**THE EXERCISE:**
Reproduce the material below verbatim, line by line.

**EXERCISE MATERIALS:**
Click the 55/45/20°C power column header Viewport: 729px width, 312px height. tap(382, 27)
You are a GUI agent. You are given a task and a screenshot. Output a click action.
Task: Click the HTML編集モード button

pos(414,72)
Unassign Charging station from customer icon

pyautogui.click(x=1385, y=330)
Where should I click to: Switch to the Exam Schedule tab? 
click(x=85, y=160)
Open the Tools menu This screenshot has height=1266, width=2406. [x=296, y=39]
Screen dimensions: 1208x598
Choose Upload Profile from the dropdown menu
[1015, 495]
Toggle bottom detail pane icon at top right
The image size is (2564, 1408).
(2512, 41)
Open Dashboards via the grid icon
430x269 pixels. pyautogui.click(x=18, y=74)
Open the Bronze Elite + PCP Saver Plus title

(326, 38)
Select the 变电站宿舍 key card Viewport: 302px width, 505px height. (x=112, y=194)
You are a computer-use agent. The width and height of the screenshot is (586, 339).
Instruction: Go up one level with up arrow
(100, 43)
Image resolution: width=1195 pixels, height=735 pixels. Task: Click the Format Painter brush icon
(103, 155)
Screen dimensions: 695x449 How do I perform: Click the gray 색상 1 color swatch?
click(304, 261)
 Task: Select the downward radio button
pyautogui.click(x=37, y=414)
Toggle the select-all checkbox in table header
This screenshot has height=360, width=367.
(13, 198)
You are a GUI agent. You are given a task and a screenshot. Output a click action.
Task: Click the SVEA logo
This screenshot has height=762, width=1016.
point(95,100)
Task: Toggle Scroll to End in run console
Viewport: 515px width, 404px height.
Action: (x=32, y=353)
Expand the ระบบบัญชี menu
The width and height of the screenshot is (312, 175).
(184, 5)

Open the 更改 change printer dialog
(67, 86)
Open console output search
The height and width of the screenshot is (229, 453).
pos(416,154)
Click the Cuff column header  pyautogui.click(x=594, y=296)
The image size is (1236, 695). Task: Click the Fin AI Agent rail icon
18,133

**RESULT OF THIS TASK:**
Click the 55/45/20°C power column header Viewport: 729px width, 312px height. tap(382, 27)
You are a GUI agent. You are given a task and a screenshot. Output a click action.
Task: Click the HTML編集モード button

pos(414,72)
Unassign Charging station from customer icon

pyautogui.click(x=1385, y=330)
Where should I click to: Switch to the Exam Schedule tab? 
click(x=85, y=160)
Open the Tools menu This screenshot has height=1266, width=2406. [x=296, y=39]
Screen dimensions: 1208x598
Choose Upload Profile from the dropdown menu
[1015, 495]
Toggle bottom detail pane icon at top right
The image size is (2564, 1408).
(2512, 41)
Open Dashboards via the grid icon
430x269 pixels. pyautogui.click(x=18, y=74)
Open the Bronze Elite + PCP Saver Plus title

(326, 38)
Select the 变电站宿舍 key card Viewport: 302px width, 505px height. (x=112, y=194)
You are a computer-use agent. The width and height of the screenshot is (586, 339).
Instruction: Go up one level with up arrow
(100, 43)
Image resolution: width=1195 pixels, height=735 pixels. Task: Click the Format Painter brush icon
(103, 155)
Screen dimensions: 695x449 How do I perform: Click the gray 색상 1 color swatch?
click(304, 261)
 Task: Select the downward radio button
pyautogui.click(x=37, y=414)
Toggle the select-all checkbox in table header
This screenshot has height=360, width=367.
(13, 198)
You are a GUI agent. You are given a task and a screenshot. Output a click action.
Task: Click the SVEA logo
This screenshot has height=762, width=1016.
point(95,100)
Task: Toggle Scroll to End in run console
Viewport: 515px width, 404px height.
Action: (x=32, y=353)
Expand the ระบบบัญชี menu
The width and height of the screenshot is (312, 175).
(184, 5)

Open the 更改 change printer dialog
(67, 86)
Open console output search
The height and width of the screenshot is (229, 453).
pos(416,154)
Click the Cuff column header  pyautogui.click(x=594, y=296)
The image size is (1236, 695). Task: Click the Fin AI Agent rail icon
18,133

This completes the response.